Tuesday, September 15, 2009

Tips For Trading Ascending Wedges Long With CFDs

By Jeff Cartridge

The ascending wedge can be traded very successfully on the long side entering the trade as the stock breaks out to the upside. This is not how you would normally trade this pattern though as the text books will tell you to trade it when it breaks down. The pattern forms when the two boundary lines that contain the price movement converge to a point. The top line slopes up, and the bottom line slopes up even steeper to meet the top line.

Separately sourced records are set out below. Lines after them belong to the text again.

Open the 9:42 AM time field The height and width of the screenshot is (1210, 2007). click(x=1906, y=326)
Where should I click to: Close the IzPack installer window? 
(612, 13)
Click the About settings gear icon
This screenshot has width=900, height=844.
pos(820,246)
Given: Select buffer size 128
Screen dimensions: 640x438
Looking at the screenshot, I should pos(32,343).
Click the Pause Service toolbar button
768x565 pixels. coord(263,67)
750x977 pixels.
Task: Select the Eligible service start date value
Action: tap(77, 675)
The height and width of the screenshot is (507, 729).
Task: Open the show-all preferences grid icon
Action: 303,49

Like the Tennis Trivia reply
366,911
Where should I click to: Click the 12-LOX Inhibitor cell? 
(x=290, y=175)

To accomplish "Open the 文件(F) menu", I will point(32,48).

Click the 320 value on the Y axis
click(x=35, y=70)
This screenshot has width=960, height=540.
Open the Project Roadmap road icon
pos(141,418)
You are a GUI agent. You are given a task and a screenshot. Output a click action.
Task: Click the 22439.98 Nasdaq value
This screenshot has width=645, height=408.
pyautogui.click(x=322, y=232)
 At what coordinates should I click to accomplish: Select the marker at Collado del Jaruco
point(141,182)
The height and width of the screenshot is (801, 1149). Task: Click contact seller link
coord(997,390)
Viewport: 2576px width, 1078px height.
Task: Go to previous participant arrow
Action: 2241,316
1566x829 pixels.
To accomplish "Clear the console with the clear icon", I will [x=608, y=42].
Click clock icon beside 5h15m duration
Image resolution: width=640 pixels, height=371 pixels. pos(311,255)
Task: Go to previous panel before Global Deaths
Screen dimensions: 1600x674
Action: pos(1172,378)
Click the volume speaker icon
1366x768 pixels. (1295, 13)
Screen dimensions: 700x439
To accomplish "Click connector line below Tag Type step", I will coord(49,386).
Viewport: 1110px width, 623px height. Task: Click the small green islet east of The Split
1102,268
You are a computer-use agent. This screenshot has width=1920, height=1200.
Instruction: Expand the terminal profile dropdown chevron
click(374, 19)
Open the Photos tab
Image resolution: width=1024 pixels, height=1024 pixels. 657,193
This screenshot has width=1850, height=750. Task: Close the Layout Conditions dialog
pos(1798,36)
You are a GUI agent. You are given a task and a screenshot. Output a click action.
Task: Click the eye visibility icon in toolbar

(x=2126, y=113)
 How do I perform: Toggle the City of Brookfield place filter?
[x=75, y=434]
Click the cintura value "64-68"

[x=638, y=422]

Ascending Wedges, Surprise On The Upside

The breakout of the ascending wedge would be expected to be down and conventional wisdom would have you trading this pattern short. In reality 68% of the patterns break to the upside, so a break down is relatively rare. The upside breakout of ascending wedges can deliver positive returns with 48% of the patterns being profitable. The average return for the long trades is 0.94% in 9 days. This is a respectable performance on the long side.

Refine Your Entries

When you look at the performance of an ascending wedge in bearish market conditions you will see the results were not as strong as they were in more bullish years. Trading ascending wedges when the market is in an up trend or consolidating improves your trading results. The sector and the stock are ideally in a down trend or a consolidation. So in effect you are entering a retracement in the stock and sector during a bullish market phase.

Avoid trading ascending wedge patterns that breakout late, in the last 20% of the pattern. Likewise avoid very shallow patterns where the height of the pattern is less than 6% of the stock price. Patterns that take longer than 44 days to form also perform poorly.

Illiquid stock can sometimes be identified by two identical closes and if this is the case you are better to avoid these trades. Prior to the breakout a low less than the previous day is beneficial. If volume supports an ascending wedge breakout then the profitability of the trades improves. For volume to support the breakout, volume when the stock is going up should be greater than volume when the stock is going down.

Trading Ascending Wedges Can Be Profitable

By following some very specific rules, and these rules do matter, profitability of trading ascending wedges can be improved substantially. With an average return per trade almost doubling to 1.89% in 8 days and a hit rate of 52% ascending wedges can be traded very successfully when the conditions are right.

Note: Statistics for this article have been provided by Patterns Trader after analyzing over 60,000 chart patterns on the Australian market from 2000 - 2008.